1: Avoid high-sugar fruits like bananas, grapes, and cherries. Opt for lower-sugar alternatives to support your weight loss goals.

2: Steer clear of mangoes and pineapples, as they contain more natural sugars. Stick to lower-sugar fruits for better weight management.

3: Skip dried fruits and their concentrated sugars. Instead, choose fresh, low-sugar options like berries, apples, and pears for weight loss.

4: Avoid fruit juices and smoothies, which can pack hidden sugars and hinder weight loss. Opt for whole fruits to control your sugar intake.

5: Stay away from high-calorie fruits like avocados and olives. Select lower-calorie options such as watermelon, citrus fruits, and berries.

6: Limit your intake of high-starch fruits like bananas and grapes to aid weight loss. Opt for fruits with a lower glycemic index for better results.

7: Avoid fruits like figs and dates, which are high in natural sugars.

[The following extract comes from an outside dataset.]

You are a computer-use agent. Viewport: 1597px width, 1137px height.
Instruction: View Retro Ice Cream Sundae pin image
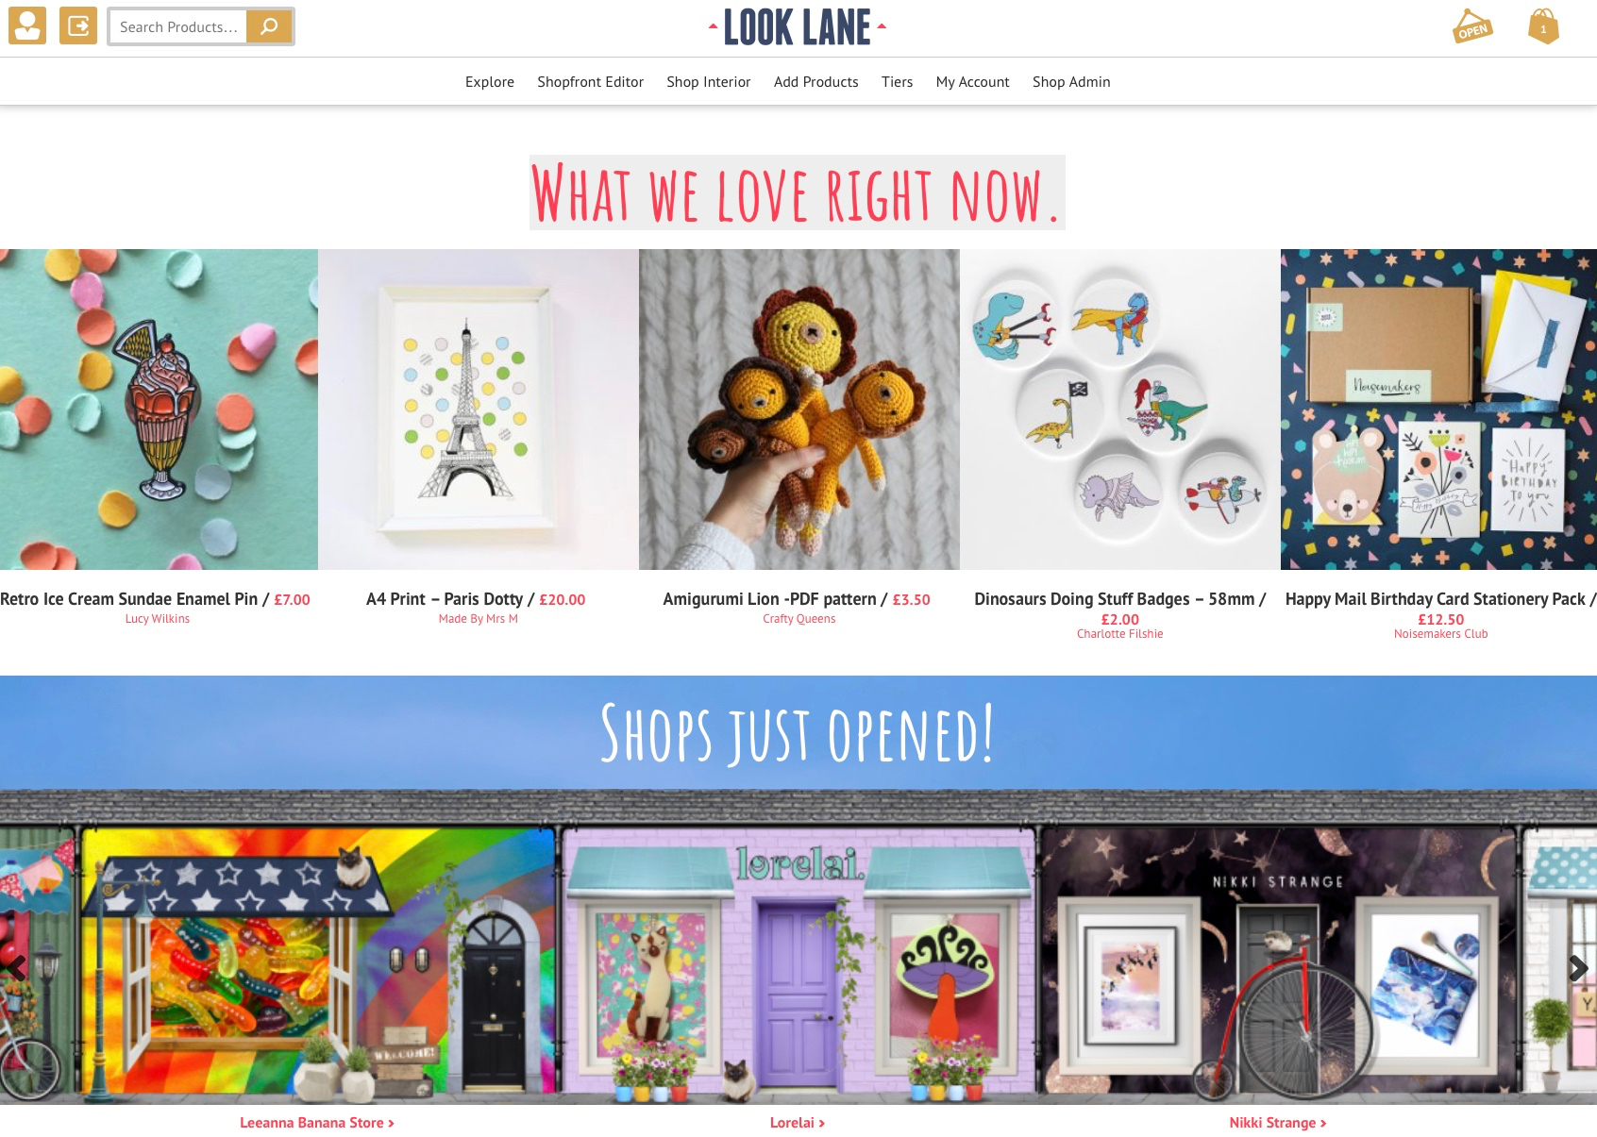pyautogui.click(x=159, y=410)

Instead, choose fruits like strawberries, melons, and peaches for weight management.

8: Steer clear of fruits canned in heavy syrup, as they're loaded with added sugars. Stick to fresh, naturally sweet options during your weight loss journey.

9: Skip high-sugar fruits such as lychees and passion fruit to keep your sugar intake in check while focusing on shedding pounds. Stick to lower-sugar alternatives for effective weight loss results.